= DATA PROVIDED =
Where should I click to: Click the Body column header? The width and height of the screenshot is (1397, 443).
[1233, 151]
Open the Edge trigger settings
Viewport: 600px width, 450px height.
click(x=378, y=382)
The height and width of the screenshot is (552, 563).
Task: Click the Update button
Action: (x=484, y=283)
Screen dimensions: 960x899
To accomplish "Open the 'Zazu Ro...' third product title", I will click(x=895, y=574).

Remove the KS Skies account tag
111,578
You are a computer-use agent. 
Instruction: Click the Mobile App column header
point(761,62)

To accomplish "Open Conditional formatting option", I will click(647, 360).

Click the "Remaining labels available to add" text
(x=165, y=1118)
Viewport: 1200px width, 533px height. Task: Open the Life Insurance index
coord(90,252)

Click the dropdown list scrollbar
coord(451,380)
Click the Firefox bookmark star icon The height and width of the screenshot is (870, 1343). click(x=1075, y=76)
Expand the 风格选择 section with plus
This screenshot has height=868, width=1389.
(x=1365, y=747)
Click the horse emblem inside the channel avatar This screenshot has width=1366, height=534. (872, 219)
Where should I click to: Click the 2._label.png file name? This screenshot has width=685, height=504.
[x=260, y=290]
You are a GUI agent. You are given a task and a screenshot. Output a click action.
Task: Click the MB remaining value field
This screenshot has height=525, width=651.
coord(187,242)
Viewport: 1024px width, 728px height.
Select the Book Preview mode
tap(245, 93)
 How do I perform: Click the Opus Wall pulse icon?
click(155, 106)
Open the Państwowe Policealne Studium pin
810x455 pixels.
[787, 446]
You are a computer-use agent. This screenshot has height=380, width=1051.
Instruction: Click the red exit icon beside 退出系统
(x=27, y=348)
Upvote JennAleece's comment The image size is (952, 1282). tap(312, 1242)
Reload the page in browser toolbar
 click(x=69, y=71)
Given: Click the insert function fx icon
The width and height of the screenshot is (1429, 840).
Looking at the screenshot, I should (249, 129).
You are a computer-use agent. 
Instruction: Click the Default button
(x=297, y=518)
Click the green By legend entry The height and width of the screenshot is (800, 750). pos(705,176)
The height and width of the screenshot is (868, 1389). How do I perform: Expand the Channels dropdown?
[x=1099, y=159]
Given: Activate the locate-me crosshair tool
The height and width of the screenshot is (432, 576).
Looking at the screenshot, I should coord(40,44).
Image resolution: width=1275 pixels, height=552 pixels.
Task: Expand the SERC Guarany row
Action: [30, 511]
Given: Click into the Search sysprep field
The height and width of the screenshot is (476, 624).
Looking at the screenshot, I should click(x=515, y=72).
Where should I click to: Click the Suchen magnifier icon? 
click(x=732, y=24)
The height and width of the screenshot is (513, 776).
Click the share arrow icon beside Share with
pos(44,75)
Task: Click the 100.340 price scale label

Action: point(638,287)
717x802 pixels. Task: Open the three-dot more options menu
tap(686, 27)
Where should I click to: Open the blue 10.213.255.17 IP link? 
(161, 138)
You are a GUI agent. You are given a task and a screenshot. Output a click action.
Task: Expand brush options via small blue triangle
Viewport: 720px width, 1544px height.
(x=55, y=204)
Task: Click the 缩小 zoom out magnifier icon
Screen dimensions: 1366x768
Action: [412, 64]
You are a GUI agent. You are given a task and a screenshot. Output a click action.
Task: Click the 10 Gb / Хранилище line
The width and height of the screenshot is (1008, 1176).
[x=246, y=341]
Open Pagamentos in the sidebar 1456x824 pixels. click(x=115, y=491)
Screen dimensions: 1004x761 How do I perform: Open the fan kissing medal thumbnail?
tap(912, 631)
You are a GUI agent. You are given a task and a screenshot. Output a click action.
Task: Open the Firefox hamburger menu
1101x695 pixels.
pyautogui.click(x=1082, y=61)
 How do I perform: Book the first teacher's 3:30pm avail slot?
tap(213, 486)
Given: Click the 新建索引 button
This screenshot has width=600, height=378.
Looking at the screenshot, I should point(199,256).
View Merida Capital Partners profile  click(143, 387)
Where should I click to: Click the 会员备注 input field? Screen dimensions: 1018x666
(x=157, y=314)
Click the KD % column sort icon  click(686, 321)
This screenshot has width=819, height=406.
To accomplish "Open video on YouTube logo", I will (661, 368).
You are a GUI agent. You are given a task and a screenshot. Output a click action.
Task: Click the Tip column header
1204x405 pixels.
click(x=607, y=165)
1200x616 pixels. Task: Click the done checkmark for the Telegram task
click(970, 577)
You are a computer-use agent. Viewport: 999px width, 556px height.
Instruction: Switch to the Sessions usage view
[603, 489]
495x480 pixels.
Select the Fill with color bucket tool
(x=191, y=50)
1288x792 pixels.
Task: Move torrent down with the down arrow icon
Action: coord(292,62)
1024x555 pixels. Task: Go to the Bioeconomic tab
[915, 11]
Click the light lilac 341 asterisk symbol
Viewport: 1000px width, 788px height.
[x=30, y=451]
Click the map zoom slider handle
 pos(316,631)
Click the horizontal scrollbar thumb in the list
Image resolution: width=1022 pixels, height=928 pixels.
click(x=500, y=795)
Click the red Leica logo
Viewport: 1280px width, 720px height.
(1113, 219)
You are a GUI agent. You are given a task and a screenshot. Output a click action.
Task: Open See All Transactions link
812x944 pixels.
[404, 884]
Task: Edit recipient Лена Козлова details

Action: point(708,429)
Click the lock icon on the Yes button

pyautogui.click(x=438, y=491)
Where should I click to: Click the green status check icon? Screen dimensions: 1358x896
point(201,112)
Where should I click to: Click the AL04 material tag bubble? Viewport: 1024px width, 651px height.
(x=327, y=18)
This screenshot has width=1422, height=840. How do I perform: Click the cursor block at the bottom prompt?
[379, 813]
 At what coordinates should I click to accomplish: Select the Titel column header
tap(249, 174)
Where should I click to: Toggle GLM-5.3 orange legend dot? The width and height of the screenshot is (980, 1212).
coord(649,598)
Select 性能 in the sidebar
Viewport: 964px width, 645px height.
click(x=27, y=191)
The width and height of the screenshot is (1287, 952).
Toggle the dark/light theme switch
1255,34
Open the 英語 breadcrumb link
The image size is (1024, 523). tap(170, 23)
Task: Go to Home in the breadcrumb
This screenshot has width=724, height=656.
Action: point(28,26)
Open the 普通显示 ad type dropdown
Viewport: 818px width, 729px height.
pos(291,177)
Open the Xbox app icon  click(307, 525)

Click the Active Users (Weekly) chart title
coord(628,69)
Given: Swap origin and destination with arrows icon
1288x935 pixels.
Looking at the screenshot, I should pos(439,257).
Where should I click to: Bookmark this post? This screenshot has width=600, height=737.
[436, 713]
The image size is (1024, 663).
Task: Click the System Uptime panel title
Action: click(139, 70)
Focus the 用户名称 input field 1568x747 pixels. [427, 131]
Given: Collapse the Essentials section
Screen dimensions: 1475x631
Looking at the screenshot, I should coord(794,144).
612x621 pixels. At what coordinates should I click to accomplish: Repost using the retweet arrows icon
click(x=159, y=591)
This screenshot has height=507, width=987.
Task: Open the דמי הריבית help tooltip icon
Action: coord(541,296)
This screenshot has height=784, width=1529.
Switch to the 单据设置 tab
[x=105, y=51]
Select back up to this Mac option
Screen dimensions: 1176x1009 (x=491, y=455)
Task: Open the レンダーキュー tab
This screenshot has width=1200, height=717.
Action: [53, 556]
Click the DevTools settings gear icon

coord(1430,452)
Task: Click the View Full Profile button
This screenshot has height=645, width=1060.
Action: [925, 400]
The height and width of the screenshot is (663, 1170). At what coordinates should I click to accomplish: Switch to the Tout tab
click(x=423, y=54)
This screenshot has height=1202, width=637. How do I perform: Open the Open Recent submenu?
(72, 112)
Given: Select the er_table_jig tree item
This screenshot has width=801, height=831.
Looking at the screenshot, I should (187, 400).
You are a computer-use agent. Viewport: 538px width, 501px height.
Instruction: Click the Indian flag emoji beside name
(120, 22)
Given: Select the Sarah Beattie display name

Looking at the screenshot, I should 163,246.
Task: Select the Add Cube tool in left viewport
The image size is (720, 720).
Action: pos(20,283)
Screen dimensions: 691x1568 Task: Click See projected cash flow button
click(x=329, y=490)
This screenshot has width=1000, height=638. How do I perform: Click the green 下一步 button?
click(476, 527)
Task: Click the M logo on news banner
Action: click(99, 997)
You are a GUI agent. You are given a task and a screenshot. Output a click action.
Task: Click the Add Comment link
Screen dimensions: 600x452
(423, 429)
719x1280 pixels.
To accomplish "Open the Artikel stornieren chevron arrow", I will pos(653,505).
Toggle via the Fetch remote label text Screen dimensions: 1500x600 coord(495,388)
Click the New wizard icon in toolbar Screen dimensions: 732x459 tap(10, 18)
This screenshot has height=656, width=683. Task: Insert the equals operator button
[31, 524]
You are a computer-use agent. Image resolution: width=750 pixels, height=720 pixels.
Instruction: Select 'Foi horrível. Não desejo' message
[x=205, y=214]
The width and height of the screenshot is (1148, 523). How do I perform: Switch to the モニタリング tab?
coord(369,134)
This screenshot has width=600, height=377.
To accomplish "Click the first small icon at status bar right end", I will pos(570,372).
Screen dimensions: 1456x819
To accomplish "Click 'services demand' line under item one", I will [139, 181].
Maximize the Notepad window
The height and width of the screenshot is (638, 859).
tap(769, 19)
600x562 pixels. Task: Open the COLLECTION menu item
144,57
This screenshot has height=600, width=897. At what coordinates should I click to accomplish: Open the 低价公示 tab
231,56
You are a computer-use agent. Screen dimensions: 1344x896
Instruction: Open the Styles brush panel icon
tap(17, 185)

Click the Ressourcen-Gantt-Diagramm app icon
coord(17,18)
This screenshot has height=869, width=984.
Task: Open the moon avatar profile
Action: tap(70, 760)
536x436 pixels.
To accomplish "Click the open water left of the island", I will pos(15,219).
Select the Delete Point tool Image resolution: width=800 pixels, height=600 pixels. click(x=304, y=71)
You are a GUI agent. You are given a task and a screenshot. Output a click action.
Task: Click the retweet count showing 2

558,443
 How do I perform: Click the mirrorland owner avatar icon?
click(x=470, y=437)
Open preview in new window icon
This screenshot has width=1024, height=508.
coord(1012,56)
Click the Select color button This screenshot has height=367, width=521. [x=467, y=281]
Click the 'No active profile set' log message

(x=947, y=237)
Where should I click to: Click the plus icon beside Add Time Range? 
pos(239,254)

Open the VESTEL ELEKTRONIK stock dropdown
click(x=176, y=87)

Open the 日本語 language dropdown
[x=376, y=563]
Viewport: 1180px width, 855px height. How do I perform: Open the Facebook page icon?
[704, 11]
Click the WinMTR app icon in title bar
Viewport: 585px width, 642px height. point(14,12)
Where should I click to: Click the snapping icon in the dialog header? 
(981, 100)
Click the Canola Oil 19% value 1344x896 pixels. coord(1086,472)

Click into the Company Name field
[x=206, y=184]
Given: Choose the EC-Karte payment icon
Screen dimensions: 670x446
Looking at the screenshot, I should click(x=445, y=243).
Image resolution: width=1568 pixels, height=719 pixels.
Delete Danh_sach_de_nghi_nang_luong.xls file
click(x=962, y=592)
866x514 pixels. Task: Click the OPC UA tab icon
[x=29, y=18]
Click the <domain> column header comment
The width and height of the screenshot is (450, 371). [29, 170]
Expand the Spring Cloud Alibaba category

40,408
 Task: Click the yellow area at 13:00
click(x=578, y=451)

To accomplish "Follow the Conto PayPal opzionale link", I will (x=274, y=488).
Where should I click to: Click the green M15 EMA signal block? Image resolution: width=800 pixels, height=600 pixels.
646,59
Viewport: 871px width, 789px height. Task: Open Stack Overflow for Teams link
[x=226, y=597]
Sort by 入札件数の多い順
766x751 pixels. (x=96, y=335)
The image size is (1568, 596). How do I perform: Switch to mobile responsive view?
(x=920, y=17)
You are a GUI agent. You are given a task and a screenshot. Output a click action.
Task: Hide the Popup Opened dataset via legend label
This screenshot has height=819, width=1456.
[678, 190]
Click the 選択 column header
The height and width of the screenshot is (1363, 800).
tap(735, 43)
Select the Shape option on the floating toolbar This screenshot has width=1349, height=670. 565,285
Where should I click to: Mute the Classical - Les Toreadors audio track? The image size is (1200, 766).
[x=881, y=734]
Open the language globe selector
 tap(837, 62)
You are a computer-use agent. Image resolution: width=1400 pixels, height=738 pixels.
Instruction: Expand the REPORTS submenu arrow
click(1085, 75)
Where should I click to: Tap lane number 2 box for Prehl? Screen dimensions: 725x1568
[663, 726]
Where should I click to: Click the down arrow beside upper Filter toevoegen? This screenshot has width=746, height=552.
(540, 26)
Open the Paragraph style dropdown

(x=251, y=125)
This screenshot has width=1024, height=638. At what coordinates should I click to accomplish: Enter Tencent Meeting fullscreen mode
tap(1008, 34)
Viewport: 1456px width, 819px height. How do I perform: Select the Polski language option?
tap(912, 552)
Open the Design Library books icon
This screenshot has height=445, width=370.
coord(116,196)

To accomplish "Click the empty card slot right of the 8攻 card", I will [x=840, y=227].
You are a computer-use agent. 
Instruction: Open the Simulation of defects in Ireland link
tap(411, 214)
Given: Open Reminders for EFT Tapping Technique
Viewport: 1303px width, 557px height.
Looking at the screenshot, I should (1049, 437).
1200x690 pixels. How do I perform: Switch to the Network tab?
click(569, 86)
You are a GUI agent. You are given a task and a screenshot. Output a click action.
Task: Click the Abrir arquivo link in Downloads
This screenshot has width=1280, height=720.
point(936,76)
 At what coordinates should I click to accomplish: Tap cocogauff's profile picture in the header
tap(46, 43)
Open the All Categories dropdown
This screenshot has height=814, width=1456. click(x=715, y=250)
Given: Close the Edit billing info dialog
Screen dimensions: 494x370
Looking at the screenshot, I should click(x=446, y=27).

= ABOUT THIS TASK =
Set down exactly the lines of the data above, beginning with the line that has "This screenshot has width=600, height=377." and ending with the line that has "536x436 pixels.", and no others.

= PROBLEM SOLUTION =
This screenshot has width=600, height=377.
To accomplish "Click the first small icon at status bar right end", I will pos(570,372).
Screen dimensions: 1456x819
To accomplish "Click 'services demand' line under item one", I will [139, 181].
Maximize the Notepad window
The height and width of the screenshot is (638, 859).
tap(769, 19)
600x562 pixels. Task: Open the COLLECTION menu item
144,57
This screenshot has height=600, width=897. At what coordinates should I click to accomplish: Open the 低价公示 tab
231,56
You are a computer-use agent. Screen dimensions: 1344x896
Instruction: Open the Styles brush panel icon
tap(17, 185)

Click the Ressourcen-Gantt-Diagramm app icon
coord(17,18)
This screenshot has height=869, width=984.
Task: Open the moon avatar profile
Action: tap(70, 760)
536x436 pixels.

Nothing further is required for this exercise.